いつものビールは例えば油を流すような飲み方がおいしかったり爽快感があったりする。唐揚げの後のビール、的なね。
しかしエールビールだと掛け算的な楽しさを味わえる。スモークやロースト、ハーブなんかの香りを引き立ててくれたりする。
あまりにコッテリな味わいだとペールエールの良さを消してしまいかねなくて、もったいない。合うには合うんだけども。
というわけで、これくらいのコッテリ感と合わせてみた。

鮭のハラスと言えば脂が多い。この旨みのある脂を洗い流すのではなく、引き立て合うのがエールビール。
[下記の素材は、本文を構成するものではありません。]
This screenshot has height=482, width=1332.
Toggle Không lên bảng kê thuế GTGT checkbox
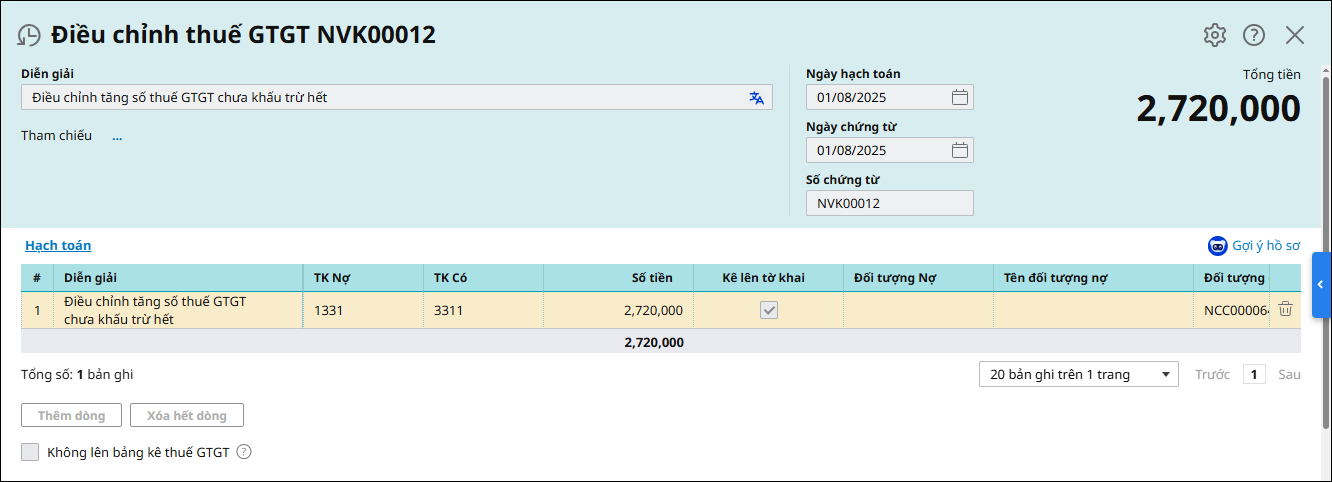[x=30, y=452]

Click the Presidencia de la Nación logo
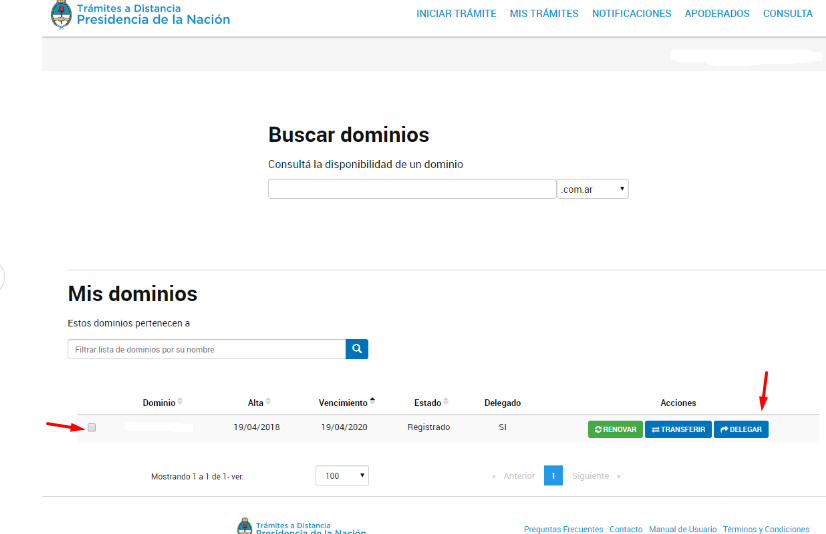point(141,14)
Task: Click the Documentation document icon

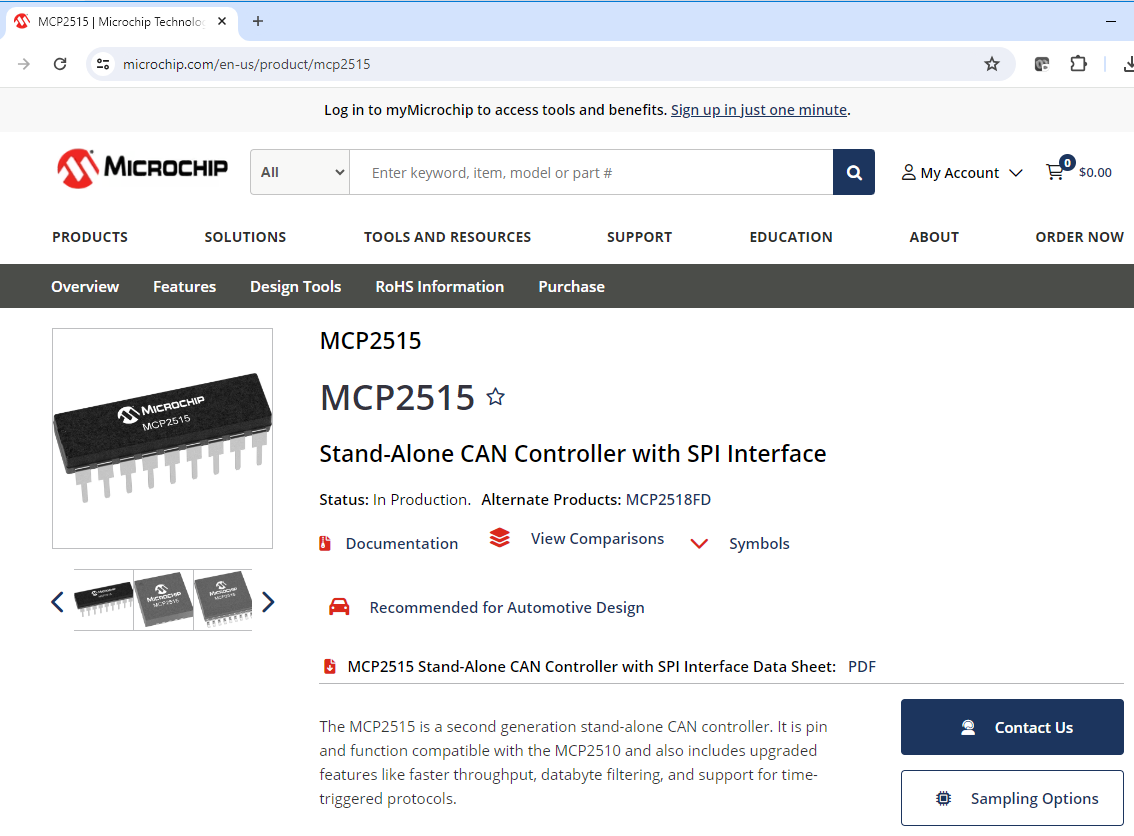Action: [x=324, y=542]
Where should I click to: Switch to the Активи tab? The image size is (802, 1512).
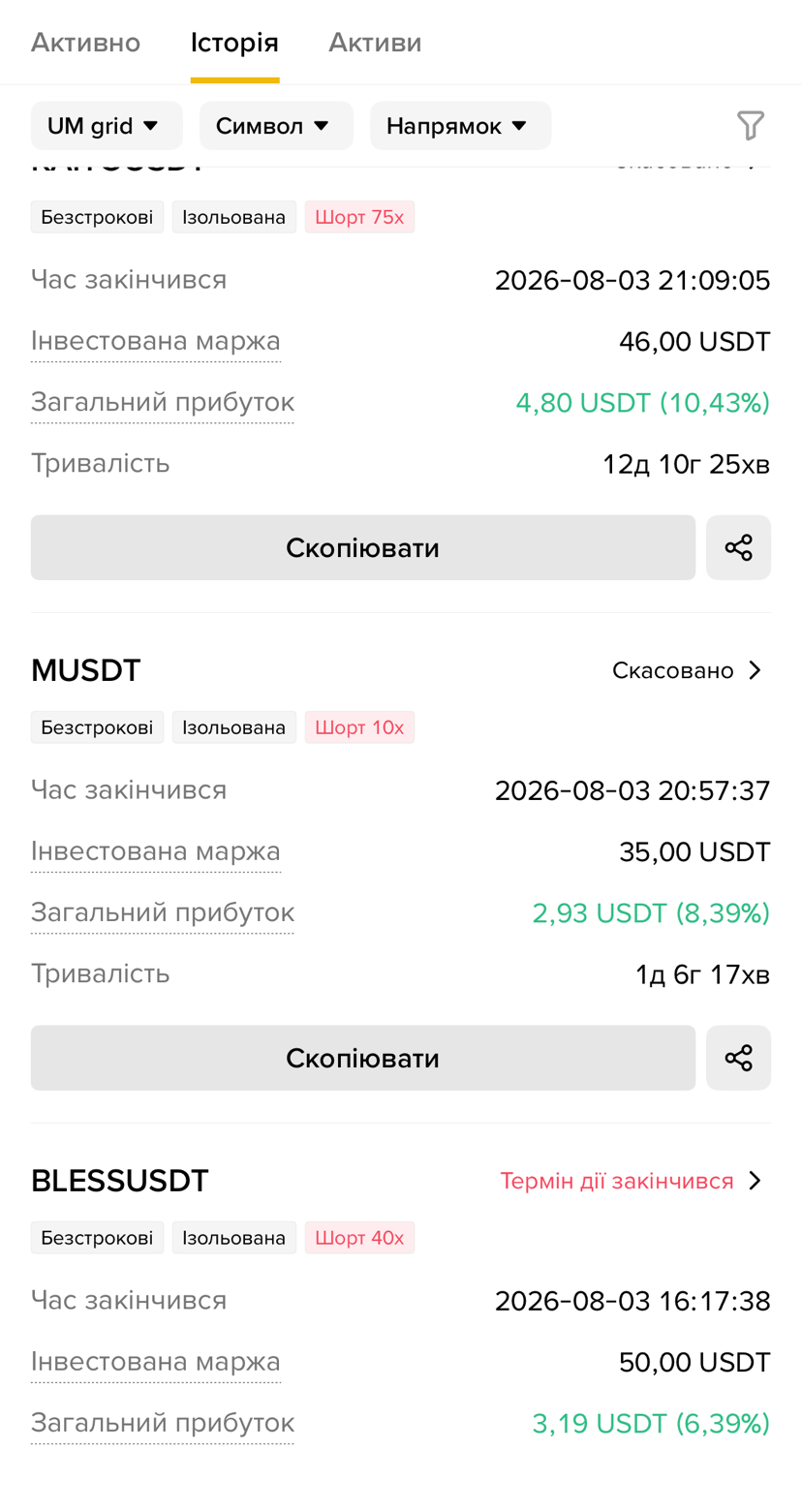coord(375,43)
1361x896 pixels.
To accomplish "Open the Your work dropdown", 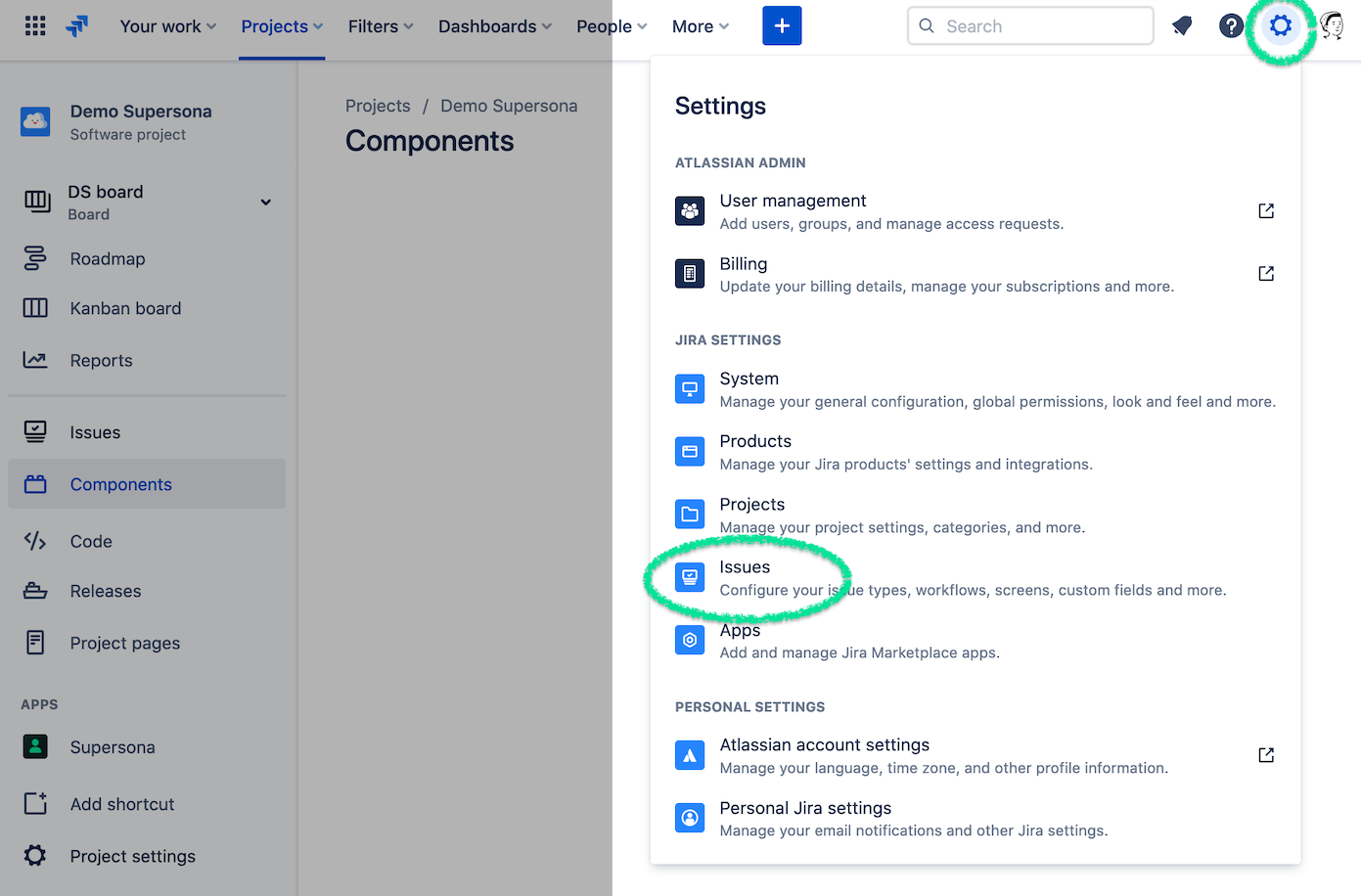I will click(167, 26).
スモーク香が引き立てられ、それによってエールビールの中の香ばしさがちょっとマスキングされる。結果としてエールビールの中の甘さが表に出てくる。
よなよなエールは懐が広そうな味わいで、色々な料理と合わせられそう。炭の香りの付いた焼鳥、シンプルな味付けの牛肉や魚介とも合いそう。
もちろん、ツマミ無しで楽しむにも全然冗長ではない味わいのエールビールで、最後まで楽しめる。
まとめ
クラフトビールの泥沼へ引きずり込む入門としてオススメできるビール。
ガツンとしたビールが苦手な人へ。